Va da sé, però, che il mio è un racconto di trenta pagine, mentre Scissione è una serie Tv con episodi di un’ora, ed è dunque inevitabile che ci siano anche molte differenze. Erickson infatti analizza in maniera originale il luogo di lavoro, un dedalo di corridoi e uffici dove i dipendenti sembrano quasi dei prigionieri e dove la loro vita è caratterizzata solo dalla loro mansione (uno strano processo di catalogazione di gruppi di numeri basato sulle sensazioni) e dai rapporti interpersonali fra collegh* e superiori, perché così come gli “esterni” non hanno ricordi della vita lavorativa anche gli “interni” non sanno cosa siano il weekend e le serate fuori: inoltre alimenta il mistero riguardo ciò che effettivamente fanno i dipendenti della Lumon, principalmente attraverso i personaggi di Petey (Yul Vazquez), ex collega di Mark che è riuscito a bypassare l’intervento di scissione, e di Harmony Cobel (Patricia Arquette), diretta superiore di Mark a lavoro e sua vicina di casa nella vita reale, con funzioni che lasciano supporre un controllo attivo anche al di fuori della Lumon.

Fino a qui tutto male

La differenza principale è però nelle intenzioni: se entrambe le nostre storie puntano il dito contro la spersonalizzazione sul luogo di lavoro, Erickson propende per una trama in cui un dipendente ligio al dovere apre gli occhi e cerca di cambiare le cose (o così lasciano supporre i primi due episodi), io invece ho preferito concentrarmi su un uomo comune più interessato a conservare il proprio stipendio in una congiunzione lavorativa sfavorevole (pur avendo un contratto a tempo indeterminato da vent’anni, al netto di crisi e casse integrazione, se mi guardo attorno vedo un esercito di lavoratori precari) che a salvare il mondo dai capitalisti brutti e cattivi.
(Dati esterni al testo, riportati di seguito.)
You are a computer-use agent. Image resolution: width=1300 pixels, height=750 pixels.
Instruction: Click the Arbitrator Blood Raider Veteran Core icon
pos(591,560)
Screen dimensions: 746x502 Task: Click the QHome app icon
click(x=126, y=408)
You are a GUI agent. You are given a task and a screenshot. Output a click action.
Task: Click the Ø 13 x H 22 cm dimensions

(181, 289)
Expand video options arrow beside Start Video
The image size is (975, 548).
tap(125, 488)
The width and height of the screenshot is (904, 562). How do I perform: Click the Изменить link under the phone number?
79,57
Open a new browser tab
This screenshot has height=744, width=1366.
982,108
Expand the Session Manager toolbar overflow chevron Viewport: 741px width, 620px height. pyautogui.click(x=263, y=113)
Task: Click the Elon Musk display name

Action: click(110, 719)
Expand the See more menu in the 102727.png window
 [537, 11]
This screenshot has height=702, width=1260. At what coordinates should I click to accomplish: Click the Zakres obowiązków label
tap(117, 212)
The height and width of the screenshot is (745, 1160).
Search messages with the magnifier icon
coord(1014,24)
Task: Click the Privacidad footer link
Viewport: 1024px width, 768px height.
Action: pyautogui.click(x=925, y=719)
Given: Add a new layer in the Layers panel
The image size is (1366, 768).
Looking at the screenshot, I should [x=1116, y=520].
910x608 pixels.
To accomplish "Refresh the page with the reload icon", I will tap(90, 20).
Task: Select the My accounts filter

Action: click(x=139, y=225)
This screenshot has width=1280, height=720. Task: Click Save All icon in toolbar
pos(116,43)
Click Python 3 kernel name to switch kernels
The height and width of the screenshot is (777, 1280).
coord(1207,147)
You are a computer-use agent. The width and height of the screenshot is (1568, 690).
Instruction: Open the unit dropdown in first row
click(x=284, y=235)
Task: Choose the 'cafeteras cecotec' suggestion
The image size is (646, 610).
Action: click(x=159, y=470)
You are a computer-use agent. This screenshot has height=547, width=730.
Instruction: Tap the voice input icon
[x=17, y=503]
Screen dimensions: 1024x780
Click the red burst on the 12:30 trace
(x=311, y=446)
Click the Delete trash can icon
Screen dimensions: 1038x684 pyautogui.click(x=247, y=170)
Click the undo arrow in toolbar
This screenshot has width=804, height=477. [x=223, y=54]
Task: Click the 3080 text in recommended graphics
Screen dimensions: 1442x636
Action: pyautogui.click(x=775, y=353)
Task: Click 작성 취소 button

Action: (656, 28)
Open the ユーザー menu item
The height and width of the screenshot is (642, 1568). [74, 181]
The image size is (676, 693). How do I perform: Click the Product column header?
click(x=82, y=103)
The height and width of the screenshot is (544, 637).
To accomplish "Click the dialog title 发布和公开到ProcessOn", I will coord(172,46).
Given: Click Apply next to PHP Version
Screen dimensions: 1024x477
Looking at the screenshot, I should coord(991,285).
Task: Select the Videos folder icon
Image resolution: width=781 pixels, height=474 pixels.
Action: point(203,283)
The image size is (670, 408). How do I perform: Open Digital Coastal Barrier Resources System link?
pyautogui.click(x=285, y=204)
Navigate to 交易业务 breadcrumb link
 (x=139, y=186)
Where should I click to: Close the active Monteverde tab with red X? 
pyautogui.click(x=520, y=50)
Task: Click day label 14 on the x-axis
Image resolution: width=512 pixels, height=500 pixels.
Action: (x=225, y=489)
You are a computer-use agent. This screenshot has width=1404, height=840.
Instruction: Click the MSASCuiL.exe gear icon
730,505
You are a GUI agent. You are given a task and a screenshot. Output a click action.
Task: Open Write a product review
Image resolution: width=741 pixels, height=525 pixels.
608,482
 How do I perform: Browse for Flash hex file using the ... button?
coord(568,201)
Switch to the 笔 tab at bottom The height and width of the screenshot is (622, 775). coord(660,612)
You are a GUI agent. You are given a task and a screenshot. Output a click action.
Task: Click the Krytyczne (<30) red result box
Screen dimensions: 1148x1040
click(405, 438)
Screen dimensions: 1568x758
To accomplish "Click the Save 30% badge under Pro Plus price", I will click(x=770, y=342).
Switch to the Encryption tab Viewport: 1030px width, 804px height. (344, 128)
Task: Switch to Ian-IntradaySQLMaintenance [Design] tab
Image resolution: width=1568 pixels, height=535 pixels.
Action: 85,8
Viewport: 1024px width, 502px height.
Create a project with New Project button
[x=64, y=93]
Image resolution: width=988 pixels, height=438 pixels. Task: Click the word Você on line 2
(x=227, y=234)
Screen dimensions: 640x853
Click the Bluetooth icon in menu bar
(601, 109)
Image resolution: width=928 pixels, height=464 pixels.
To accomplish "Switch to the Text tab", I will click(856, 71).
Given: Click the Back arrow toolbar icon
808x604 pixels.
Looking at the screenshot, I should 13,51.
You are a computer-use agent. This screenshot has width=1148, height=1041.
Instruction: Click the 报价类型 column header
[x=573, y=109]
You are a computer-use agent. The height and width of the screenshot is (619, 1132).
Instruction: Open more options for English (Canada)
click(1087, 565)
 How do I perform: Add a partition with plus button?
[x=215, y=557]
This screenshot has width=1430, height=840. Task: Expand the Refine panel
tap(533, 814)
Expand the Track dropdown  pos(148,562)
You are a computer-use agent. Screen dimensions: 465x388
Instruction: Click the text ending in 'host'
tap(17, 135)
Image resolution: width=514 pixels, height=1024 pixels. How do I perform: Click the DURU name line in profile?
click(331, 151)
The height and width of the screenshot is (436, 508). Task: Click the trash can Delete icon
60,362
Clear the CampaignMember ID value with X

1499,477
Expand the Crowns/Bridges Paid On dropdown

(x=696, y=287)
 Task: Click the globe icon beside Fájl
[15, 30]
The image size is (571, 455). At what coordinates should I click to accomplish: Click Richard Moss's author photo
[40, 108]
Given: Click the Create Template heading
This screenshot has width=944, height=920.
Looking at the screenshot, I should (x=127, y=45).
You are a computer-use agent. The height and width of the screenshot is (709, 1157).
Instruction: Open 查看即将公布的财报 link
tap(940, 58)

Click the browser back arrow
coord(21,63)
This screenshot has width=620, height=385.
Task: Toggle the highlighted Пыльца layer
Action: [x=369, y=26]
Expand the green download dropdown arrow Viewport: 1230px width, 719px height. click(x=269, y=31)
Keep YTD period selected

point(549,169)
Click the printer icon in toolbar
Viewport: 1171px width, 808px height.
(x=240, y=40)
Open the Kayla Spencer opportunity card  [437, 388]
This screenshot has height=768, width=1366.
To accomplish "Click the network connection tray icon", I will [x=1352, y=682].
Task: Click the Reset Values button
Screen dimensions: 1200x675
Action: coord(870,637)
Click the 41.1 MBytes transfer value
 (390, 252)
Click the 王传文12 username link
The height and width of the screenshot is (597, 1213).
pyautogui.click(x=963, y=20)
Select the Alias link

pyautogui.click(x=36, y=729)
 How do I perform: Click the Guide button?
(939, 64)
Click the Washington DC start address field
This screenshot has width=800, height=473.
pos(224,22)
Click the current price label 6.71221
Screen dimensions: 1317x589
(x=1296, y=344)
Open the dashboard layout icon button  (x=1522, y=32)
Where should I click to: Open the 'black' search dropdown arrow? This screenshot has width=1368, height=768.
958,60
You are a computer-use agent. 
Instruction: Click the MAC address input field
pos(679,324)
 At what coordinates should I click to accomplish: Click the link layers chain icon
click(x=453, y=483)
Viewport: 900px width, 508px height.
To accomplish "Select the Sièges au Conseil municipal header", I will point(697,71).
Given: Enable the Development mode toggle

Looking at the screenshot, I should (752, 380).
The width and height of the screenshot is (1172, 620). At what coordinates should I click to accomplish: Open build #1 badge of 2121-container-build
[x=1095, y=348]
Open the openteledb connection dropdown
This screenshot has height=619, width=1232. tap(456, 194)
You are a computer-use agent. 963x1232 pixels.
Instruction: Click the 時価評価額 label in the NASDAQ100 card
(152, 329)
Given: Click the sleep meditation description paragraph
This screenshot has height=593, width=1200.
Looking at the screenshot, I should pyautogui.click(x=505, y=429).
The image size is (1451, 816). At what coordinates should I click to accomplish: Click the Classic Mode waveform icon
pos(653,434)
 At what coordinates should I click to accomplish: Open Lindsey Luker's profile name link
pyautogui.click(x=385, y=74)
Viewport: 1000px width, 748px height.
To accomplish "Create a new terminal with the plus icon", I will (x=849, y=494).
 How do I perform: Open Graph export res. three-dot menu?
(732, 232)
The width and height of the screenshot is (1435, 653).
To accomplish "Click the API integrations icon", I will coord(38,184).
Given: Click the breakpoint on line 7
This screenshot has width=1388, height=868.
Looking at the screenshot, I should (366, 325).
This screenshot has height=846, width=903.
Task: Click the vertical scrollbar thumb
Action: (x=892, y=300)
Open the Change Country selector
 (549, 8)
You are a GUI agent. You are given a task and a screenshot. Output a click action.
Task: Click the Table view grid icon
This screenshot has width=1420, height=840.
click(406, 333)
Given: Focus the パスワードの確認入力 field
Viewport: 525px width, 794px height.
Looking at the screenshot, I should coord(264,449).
Nell’amarezza, insomma, io penso di aver fatto il passo più lungo rispetto a Scissione: sarà per questo che il mio racconto è ancora inedito mentre la sua idea è stata finanziata dal colosso di Cupertino?

Conclusione

Per quanto ci siano delle differenze, per quanto tecnologia alla base del mio racconto assomigli più a un reset che a una biforcazione di personalità, l’idea di fondo in Scissione e Un antidoto alla precarietà resta comunque la stessa: se ne so abbastanza di “vendibilità” di un progetto, il fatto che Erickson sia arrivato a realizzarlo prima di me indica che la mia idea ormai è bruciata. Non è che faccia i balzi di gioia, ma metabolizzando la sorpresa iniziale mi sono ritrovato a pensare a una scena di quel piccolo capolavoro di Richard Linklater che risponde al nome di Waking Life: in quella scena del film Julie Delpy e Ethan Hawke discutono di reincarnazione e inconscio collettivo, e rimuginando su quei concetti sono sceso a patti col fatto che quella era evidentemente un’idea che “girava” e che ha trovato casa in più di una mente. Ulteriore casualità vuole che la serie sia uscita con la prima puntata (almeno in Italia) proprio il giorno del mio compleanno, come a sancire un’affinità ulteriore fra me e Dan Erickson, che non per questo immagino mi regalerà un po’ dei soldi che si è fatto.

“Siamo con te fratello”

È sempre meglio che pensare a Siri, nell’Iphone della mia fidanzata, che ascolta tutto quel che diciamo e ruba le idee migliori per farle scrivere a sceneggiatori ombra conniventi col sistema, ma anche in quel caso il mio naturale ottimismo mi fa pensare che poteva andare peggio: potevo firmare un contratto vincolante con la Apple che, in cambio della mia idea, mi avrebbe fatto diventare una cavia umana per lo sviluppo dello HumancentIpad.

(Comunque guardatela, questa serie sembra veramente una figata. E c’è pure Christopher Walken!)